End of year festivities allowed, if coronavirus rules enforced

Tourists celebrate New Year on Khan San Road during better times. Festivities are allowed this year, but only if rules to stop the spread of Covid-19 are fully enforced. (File photo)
Tourists celebrate New Year on Khan San Road during better times. Festivities are allowed this year, but only if rules to stop the spread of Covid-19 are fully enforced. (File photo)

Concerts and other activities planned to celebrate New Year are allowed but organisers and revellers must strictly follow rules made to prevent the spread of Covid-19, Public Health Minister Anutin Charnvirakul said on Monday.

Organisers must get prior permission from the provincial governor, limit the number of people attending, and ensure all regulations are followed, including wearing of face masks, he said.

His remarks follow the shut down of the Big Mountain Music Festival in Pak Chong district of Nakhon Ratchasima on Sunday night, casting doubt on whether other entertainment activities planned this month would be allowed to proceed.

The provincial communicable disease committee forced the festival at the Ocean Khao Yai Golf Club to close early.   

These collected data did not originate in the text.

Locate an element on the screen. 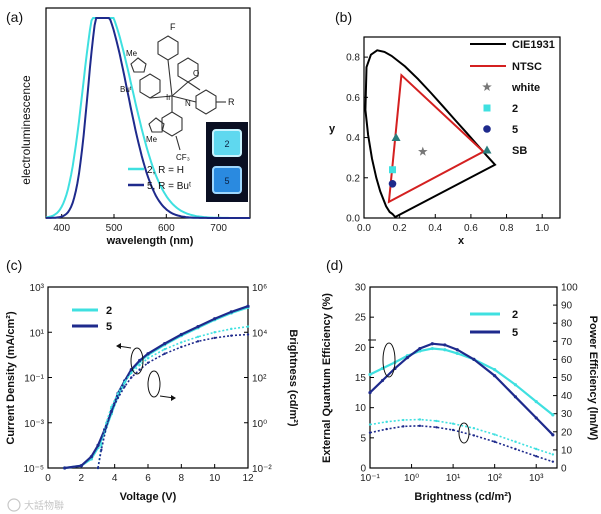 This screenshot has height=514, width=601. panel-c-ytick-right-label: 10⁰ is located at coordinates (260, 424).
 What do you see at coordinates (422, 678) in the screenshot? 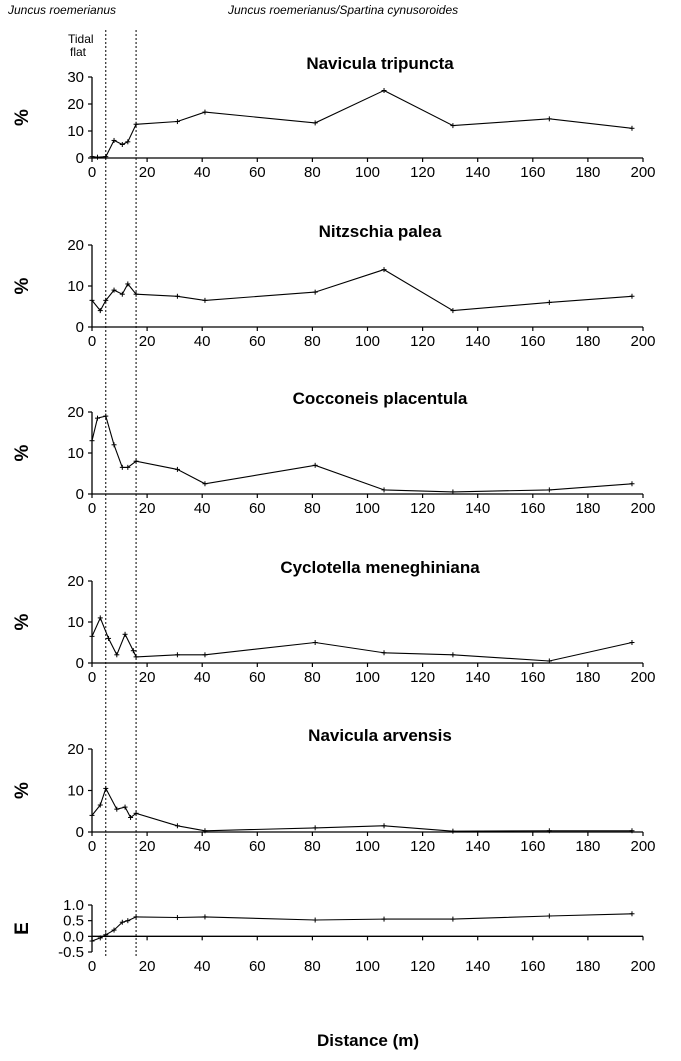
I see `x-tick-label: 120` at bounding box center [422, 678].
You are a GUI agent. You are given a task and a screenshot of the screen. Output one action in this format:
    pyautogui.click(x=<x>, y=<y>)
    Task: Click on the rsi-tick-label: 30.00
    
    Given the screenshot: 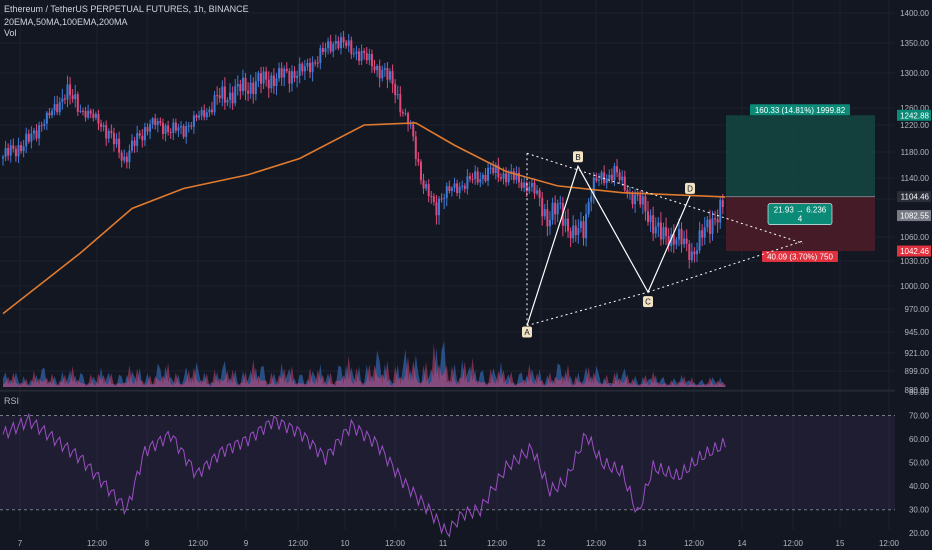 What is the action you would take?
    pyautogui.click(x=920, y=510)
    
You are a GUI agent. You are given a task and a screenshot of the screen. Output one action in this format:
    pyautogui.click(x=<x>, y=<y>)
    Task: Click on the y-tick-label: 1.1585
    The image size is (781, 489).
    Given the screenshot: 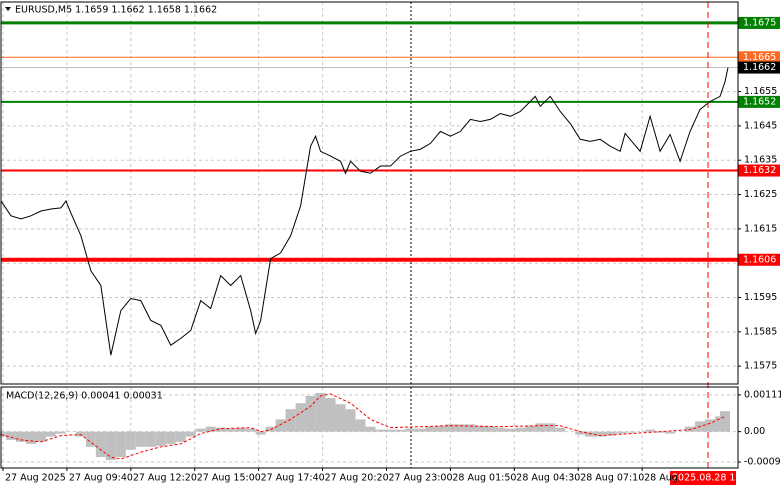 What is the action you would take?
    pyautogui.click(x=760, y=332)
    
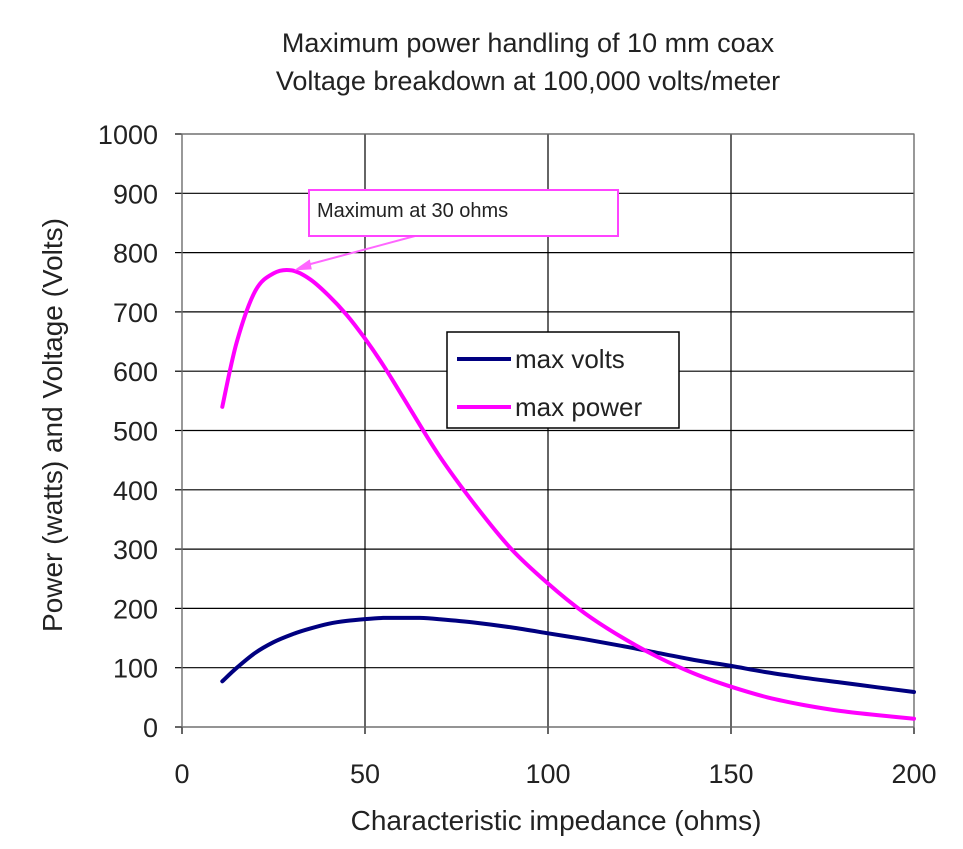  Describe the element at coordinates (556, 820) in the screenshot. I see `x-axis-label: Characteristic impedance (ohms)` at that location.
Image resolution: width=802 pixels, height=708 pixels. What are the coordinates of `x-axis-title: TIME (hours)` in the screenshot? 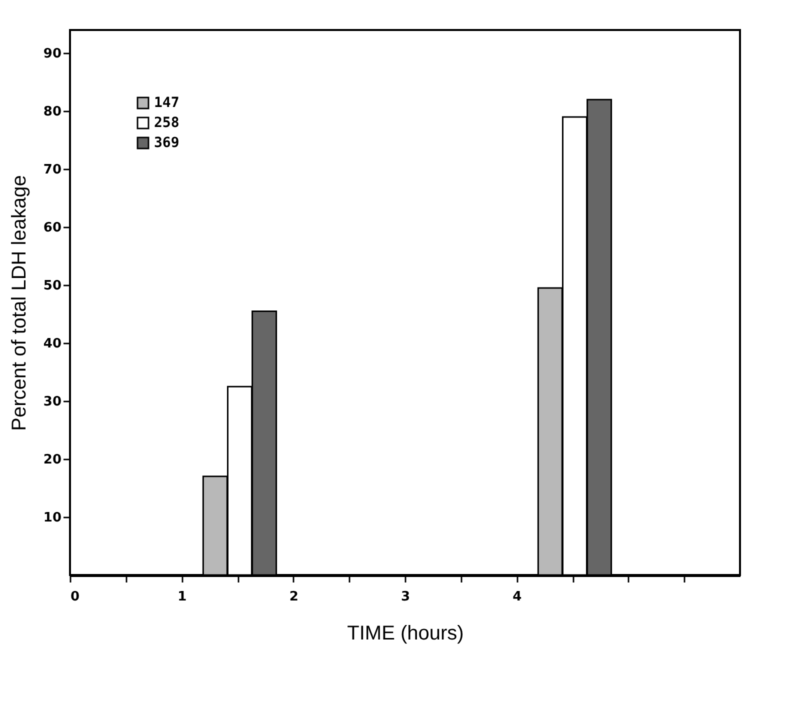 It's located at (406, 633).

Health officials had reported many concert-goers were not wearing their face masks and not observing social distancing rules at the crowded venue, and it was ordered to close.

The organisers initially defied the ban and negotiated with provincial officials to continue the show. The plug was finally pulled at 10pm, four hours before it was scheduled to close. 

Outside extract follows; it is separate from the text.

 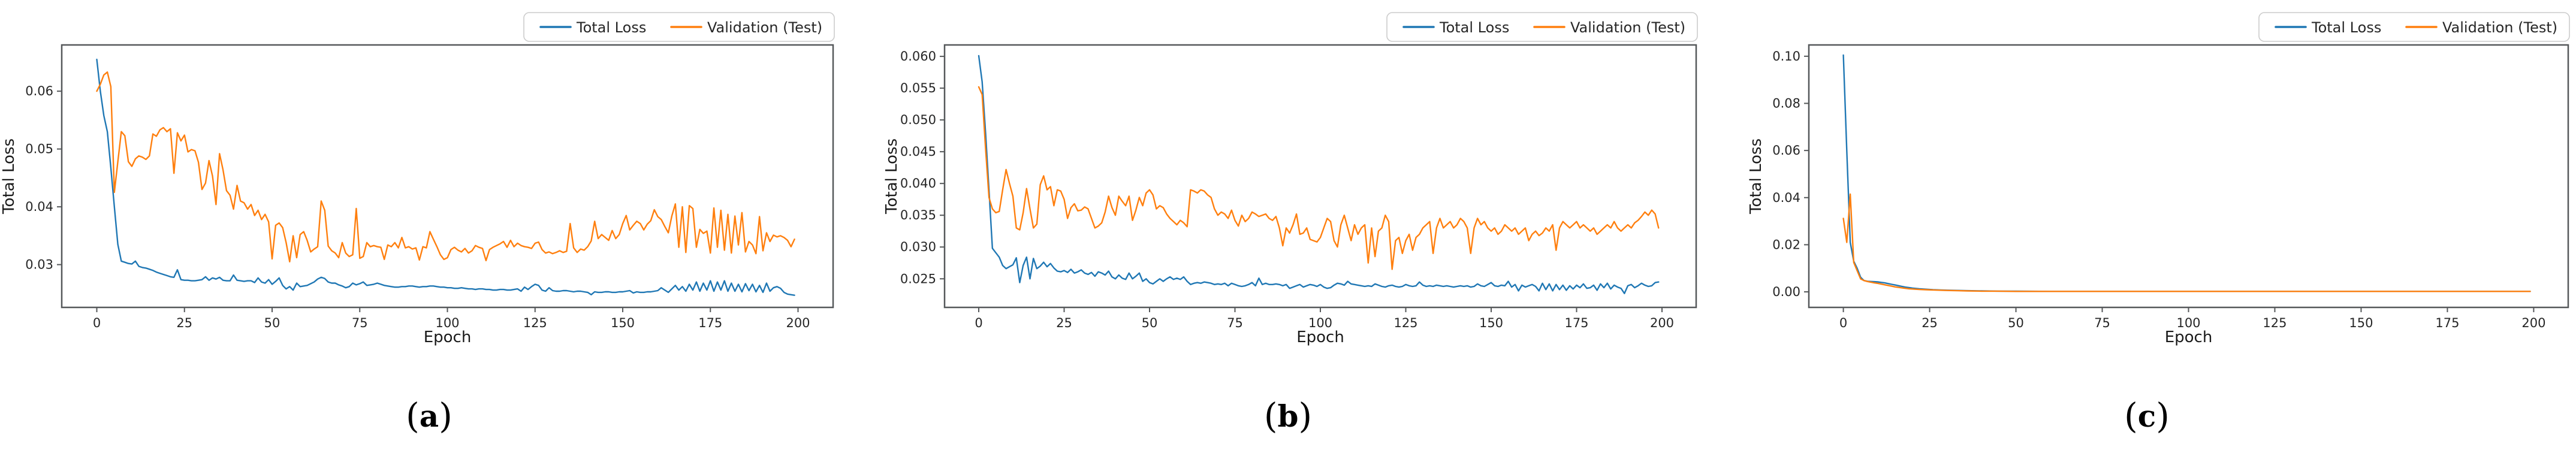 I want to click on y-axis-tick-label: 0.040, so click(x=918, y=184).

Mr Anutin posted a Facebook message on Sunday supporting allowing Big Mountain to continue. But he did a flip on Monday, saying he supported the provincial committee's decsion to order it closed, because the health of the public was a priority.

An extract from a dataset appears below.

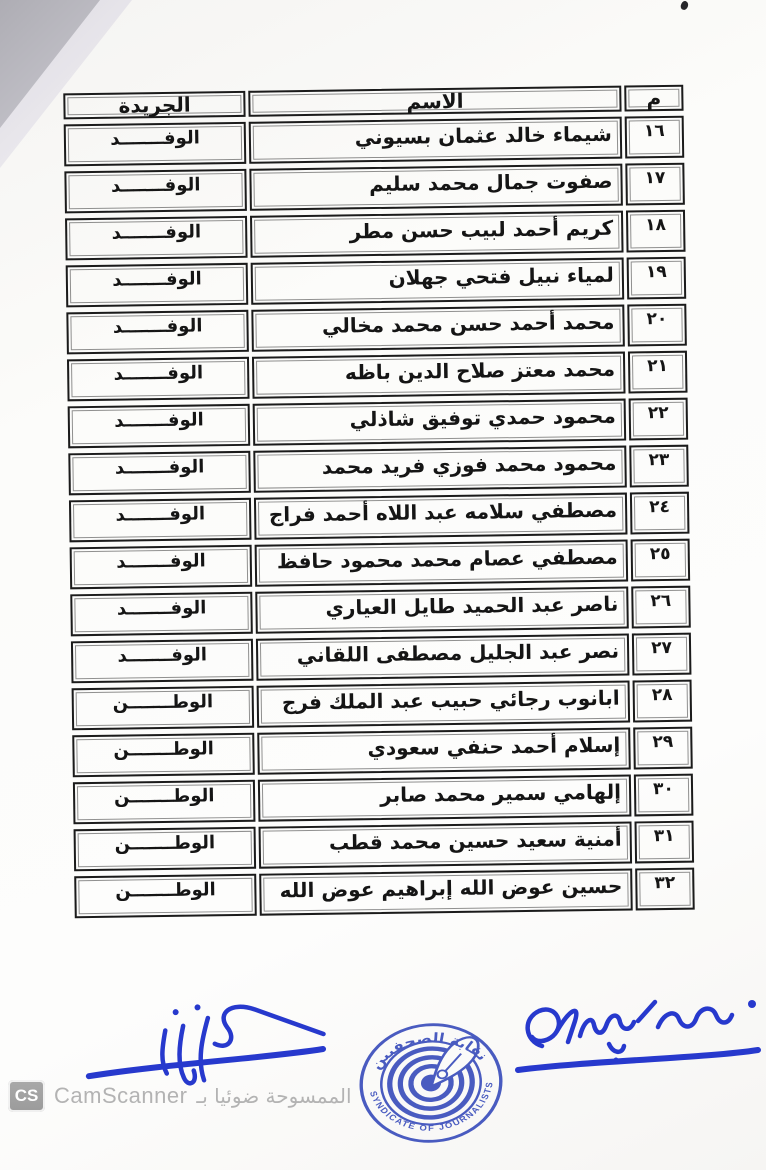 This screenshot has width=766, height=1170. I want to click on member-name: مصطفي عصام محمد محمود حافظ, so click(442, 563).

Taweesilp Visanuyothin, the Centre for Covid-19 Situation Administration spokesman, also said on Monday that concerts and other activities were still allowed, despite the closure of the Big Mountain festival.

Dr Taweesilp said the strict cooperation of organisers and those in attendance was crucial to contain the spread of novel coronarivus disease. 

"The most important element is the cooperation of the people," he said.